Mitigating Targeted Universal Adversarial Attacks on Time Series Power Quality Disturbances Models

The utilization of deep learning models has been widely recognized for its significant contribution to the enhancement of smart grid operations, particularly in the domain of power quality disturbance (PQD) classification. Nevertheless, the emergence of vulnerabilities like targeted universal adversarial attacks can significantly undermine the reliability and security of deep learning models. These attacks can exploit the model's weaknesses, causing it to misclassify PQDs with potentially catastrophic consequences. In our previous research, we for the first time examined the vulnerability of deep learning models to targeted universal adversarial attacks on time series data in smart grids by introducing a novel algorithm that effectively attacks by maintaining a trade-off between fooling rate and imperceptibility. While this attack method demonstrated notable efficacy, it also emphasized the pressing need for robust defensive mechanisms to safeguard these critical systems.
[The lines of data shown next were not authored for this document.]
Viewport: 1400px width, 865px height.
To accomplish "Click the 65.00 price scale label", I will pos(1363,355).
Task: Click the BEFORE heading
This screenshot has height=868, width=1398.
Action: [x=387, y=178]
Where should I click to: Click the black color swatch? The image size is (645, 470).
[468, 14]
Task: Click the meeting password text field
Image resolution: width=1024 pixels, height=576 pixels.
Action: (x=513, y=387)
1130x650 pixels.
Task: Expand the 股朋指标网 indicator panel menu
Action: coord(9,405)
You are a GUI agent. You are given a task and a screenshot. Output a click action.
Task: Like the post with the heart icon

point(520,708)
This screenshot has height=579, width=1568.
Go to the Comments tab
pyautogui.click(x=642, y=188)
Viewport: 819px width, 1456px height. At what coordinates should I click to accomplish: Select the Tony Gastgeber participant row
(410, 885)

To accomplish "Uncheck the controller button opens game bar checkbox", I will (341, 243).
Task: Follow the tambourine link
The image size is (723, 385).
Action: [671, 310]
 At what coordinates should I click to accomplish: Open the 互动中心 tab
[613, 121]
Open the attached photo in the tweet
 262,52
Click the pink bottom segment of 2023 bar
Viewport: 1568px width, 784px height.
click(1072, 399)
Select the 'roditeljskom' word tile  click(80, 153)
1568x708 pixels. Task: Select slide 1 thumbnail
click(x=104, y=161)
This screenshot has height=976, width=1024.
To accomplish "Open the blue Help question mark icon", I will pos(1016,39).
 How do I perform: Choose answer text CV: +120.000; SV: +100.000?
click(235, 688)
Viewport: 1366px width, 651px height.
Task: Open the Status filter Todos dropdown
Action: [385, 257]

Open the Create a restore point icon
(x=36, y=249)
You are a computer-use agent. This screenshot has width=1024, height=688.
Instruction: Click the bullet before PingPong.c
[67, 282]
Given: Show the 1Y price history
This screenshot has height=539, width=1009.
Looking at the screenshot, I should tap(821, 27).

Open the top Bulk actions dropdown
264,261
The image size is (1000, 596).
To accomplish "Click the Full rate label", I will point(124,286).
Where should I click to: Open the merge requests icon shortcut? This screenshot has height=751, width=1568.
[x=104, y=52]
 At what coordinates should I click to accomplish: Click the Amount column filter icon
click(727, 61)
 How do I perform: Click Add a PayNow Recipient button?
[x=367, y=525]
This paper provides a thorough examination and evaluation of different defense strategies, specifically adversarial training, defensive distillation, and feature squeezing, in order to identify the most effective method for mitigating targeted universal adversarial (TUA) attacks on time series data for three different types of imperceptibility (high, medium and low). Based on our analysis, adversarial training demonstrates a significant reduction in the success rate of attacks. Specifically, the technique reduced fooling rates by an average of 23.73% for high imperceptibility, 31.04% for medium imperceptibility, and a substantial 42.96% for low imperceptibility. These findings highlight the crucial role of adversarial training in enhancing the integrity of deep learning applications.